Excerpted text
********************
# Meet and greet with mbrucem in Eden Prairie MN



## mbrucem (May 29, 2017)

To any M3OC members in Minneapolis/St. Paul area (or who want to drive here):

I will bring my Model 3 to the Original Pancake House in Eden Prairie, MN this Sunday (1/7/2018) from 9 - 10:30

If you want to come see the car, come on by! Model 3, Midnight Silver Metallic, Long Range Battery, PUP, EAP.

** Please respect that I will not be giving rides (even for money), so please don't ask. I certainly won't let people drive her. Depending on weather, I might let some people sit in her, but I am an non-smoker and would not let a smoker in (not judging). Also, if I do let someone in, no shoes (we do live in MN, right?). Not trying to be mean, but I am trying to protect the car.**

This could be a great opportunity to meet other passionate Tesla owners (current & future) or just passionate people.

Hope to meet some new friends there!!


----------



## mbrucem (May 29, 2017)

This post seems to have been moved around a bit, so just sending it again. Hope all in Mpls and surrounding areas can make it!!


----------



## MelindaV (Apr 2, 2016)

mbrucem said:


> This post seems to have been moved around a bit, so just sending it again.


sorry - I can't be trusted at 5am


----------



## mbrucem (May 29, 2017)

MelindaV said:


> sorry - I can't be trusted at 5am


Who can? Either means you are up early and coffee has not kicked in, or you have been up all night and, well, you know.


----------



## HughManatee (Jan 26, 2017)

Well darn, i just saw this. Been trying to meet up with a model 3 in the twin cities (i live in St. Paul). I'll keep my eyes open for another chance!


----------



## Eric Frost (Jul 26, 2017)

mbrucem said:


> To any M3OC members in Minneapolis/St. Paul area (or who want to drive here):
> 
> I will bring my Model 3 to the Original Pancake House in Eden Prairie, MN this Sunday (1/7/2018) from 9 - 10:30
> 
> ...
********************
Supplied material

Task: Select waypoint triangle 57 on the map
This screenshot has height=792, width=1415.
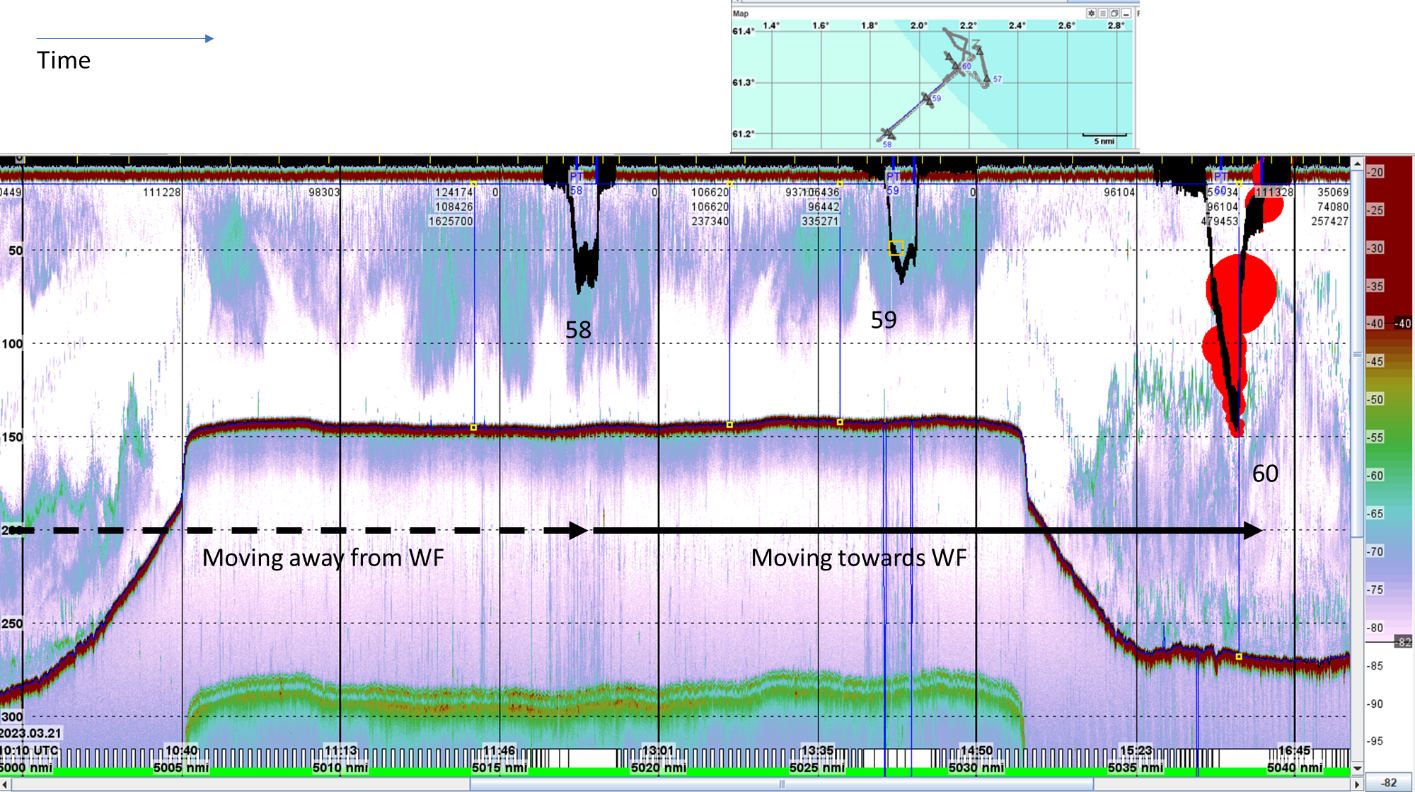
********************
The tasks
A. Based on the Eden Prairie meetup thread, say yes or no to each statement and quote the words that settle it: (i) mbrucem will give rides if someone pays; (ii) the car on display is Midnight Silver Metallic; (iii) HughManatee lives in St. Paul.
B. Pick up the Eden Prairie meetup thread after its last line and keep it going.
The listing has nothing to do with the Eden Prairie meetup thread.

Answers provided
A.
(i) No: "I will not be giving rides (even for money)"
(ii) Yes: "Model 3, Midnight Silver Metallic, Long Range Battery, PUP, EAP."
(iii) Yes: "i live in St. Paul"

B.
If you ever want to do something like this again I own a business at 24th and Nicollet with a sizeable parking lot. I'd be happy to host a meet and greet event and provide coffee and Glam Doll donuts! Thanks.


----------



## M3OC Rules (Nov 18, 2016)

Seems like Tesla should have one here for the Super Bowl....


----------



## mbrucem (May 29, 2017)

DC Rules said:


> Seems like Tesla should have one here for the Super Bowl....


Not sure they need the advertising... but like the idea! There is a guy renting Teslas 92 day minimum for $300/day). I was told that I could rent mine for $1000/day for the Super Bowl. Uh.... no thanks. I would drive it down there and park in a roped off area so people can see it (they would need to find the spot and protection).


----------



## mbrucem (May 29, 2017)

Eric Frost said:


> If you ever want to do something like this again I own a business at 24th and Nicollet with a sizeable parking lot. I'd be happy to host a meet and greet event and provide coffee and Glam Doll donuts! Thanks.


Glad to. Glam Doll donuts rock. Direct message me and if there is interest, would be glad to come down for a while. Could you imagine doing it around the Super Bowl? Let me know!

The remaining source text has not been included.